Potential for More Sweeping Changes
Republicans in the House and Senate have outlined their wish list of sorts for higher education policy in a series of hearings and bills introduced over the past year. That list includes stronger oversight of foreign dollars flowing to colleges and universities, relaxing restrictions on for-profit colleges, limits on graduate student borrowing, and preventing all institutions from accessing federal financial aid if their graduates don’t meet certain earnings benchmarks.
“Democrats and Republicans agree that student loan debt in America has reached astronomical levels—the pursuits of students in postsecondary education have been undercut as a direct result,” Foxx said in a statement introducing her plan to overhaul the federal student loan system. “Without question, the root cause of this problem is the inflated cost of obtaining a college degree, and there’s considerable room for reforms.”
If Republicans take control of Congress and the White House, that could pave the way for some of the wish-list items to become law. Meanwhile, Democrats have unfinished business if they win unified power: they want to make community college free, boost consumer protections for students, increase the Pell Grant and codify federal regulations targeted at for-profit institutions, such as gainful employment.
Both parties want to rein in the cost of college, simplify student loan repayment and create some form of accountability for all colleges and universities that’s based on student outcomes such as completion rates. There’s also bipartisan interest in expanding the Pell Grant to include short-term workforce programs.
Still, neither party has been able to push through comprehensive higher education reforms when it controlled both the White House and Congress in the last 10 years—partly due the fact the issue hasn’t been a high political priority.

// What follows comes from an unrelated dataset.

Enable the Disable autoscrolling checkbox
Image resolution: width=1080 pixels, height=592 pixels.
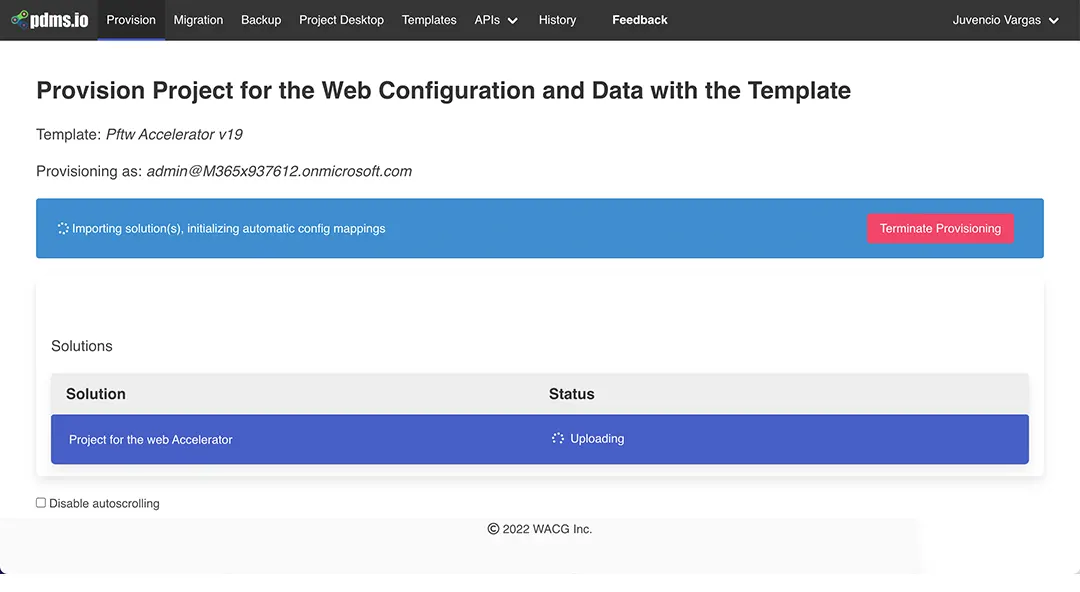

The law governing higher education is long overdue for an update, but few expect Congress to reauthorize the Higher Education Act of 1965, a big and complex piece of legislation, in the foreseeable future. Congressional inaction has put pressure on the executive branch to make policy, which is easier to undo than legislation signed into law.
Chris Marsicano, an assistant professor of educational studies at Davidson College who studies the politics of education, said in an interview this fall that regardless of who wins in November, colleges and universities should expect more efforts to hold institutions accountable as well as continued scrutiny from lawmakers on either side of the aisle. If that’s the case, it could lessen some of the regulatory whiplash for institutions.
“In a world where we continue to have large national debt, states are trying to make ends meet and pay their pensions to a retiring baby boomer population, there is going to be a lot of concern about how money is spent,” he said. “Public institutions especially are going to have to demonstrate some sort of level of value moving forward, whereas they would have just been taken at their face value in the past. I don’t think that’s necessarily a bad thing or particularly partisan.”